Semios in early 2020 raised $102-million in equity from Morningside Group, a Boston private equity firm controlled by Gerald and Ronnie Chan, heirs to a Hong Kong property fortune. Morningside invested another $100-million last year, valuing Semios in excess of $1-billion.
The capital was largely intended to fuel an acquisition campaign after farmers told Mr. Gilbert they were tired of dealing with multiple technology startups and preferred to work with an integrated vendor.

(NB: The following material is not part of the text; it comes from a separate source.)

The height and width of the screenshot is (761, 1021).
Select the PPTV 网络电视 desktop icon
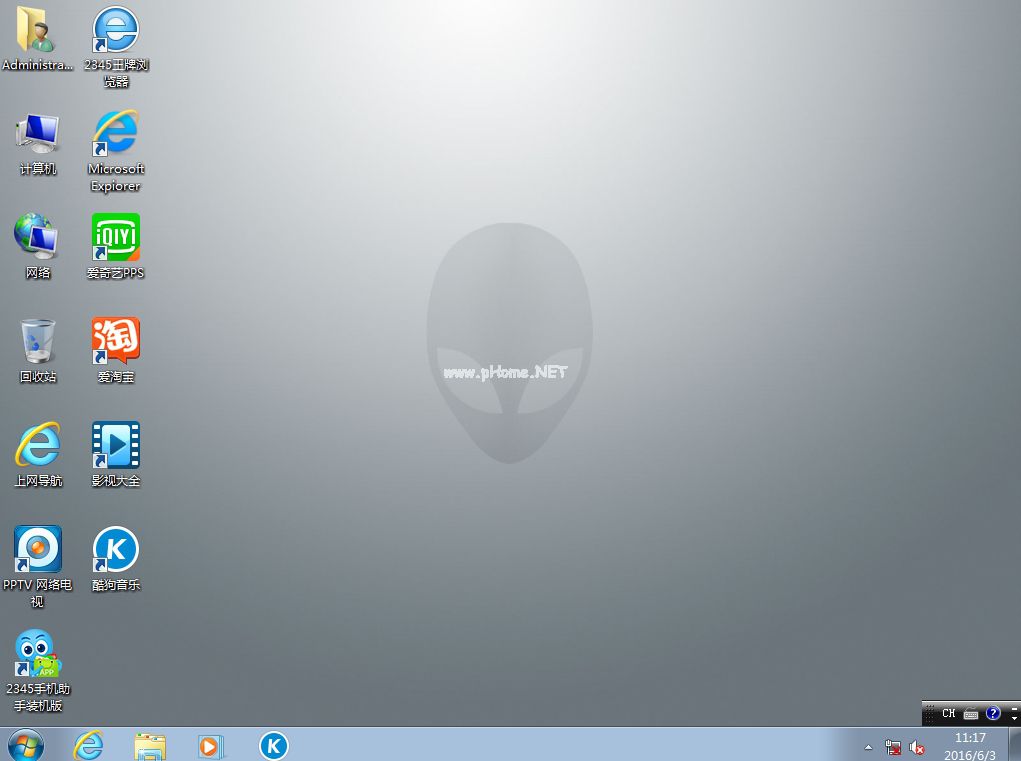coord(38,550)
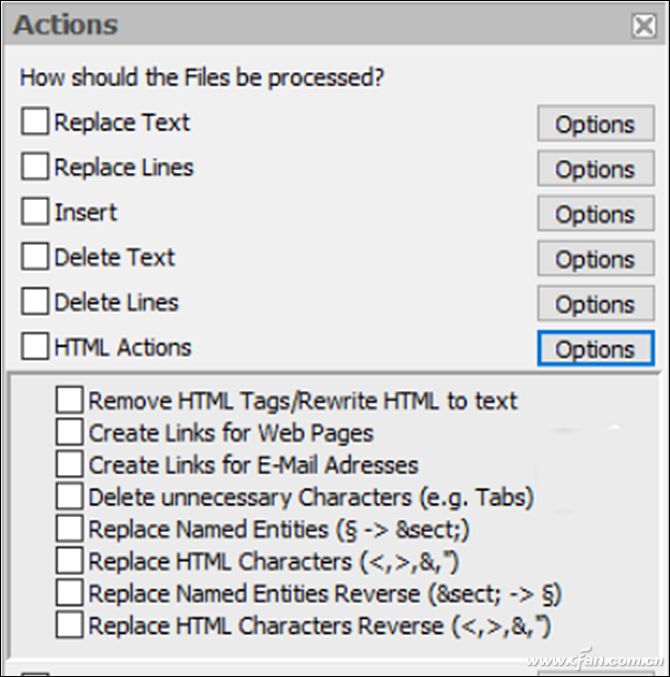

Semios secured the financing before capital markets turned sharply down for technology companies this year and has bought three companies: Australia’s Agworld Pty Ltd., which provides enterprise resource planning software to farmers; San Francisco-based Altrac, which makes control systems that turn farm wind machines on and off; and Centricity, a Wenatchee, Wash.-based startup that helps farmers manage data around compliance and traceability for crop inputs.
Semios has 300 employees and expected 2022 revenues of $75-million, up 20 per cent from 2021, Mr. Gilbert said. He said the downturn both in technology but also specifically in agtech, as soaring fertilizer prices have hit farmers – should create favourable conditions for more acquisitions.
“A lot of companies that didn’t raise capital in time will be ready to be acquired” in the next 18 months, said Mr. Gilbert. “That’s what we’re watching for” – and prepared for, with $100-million remaining from its fundraising efforts.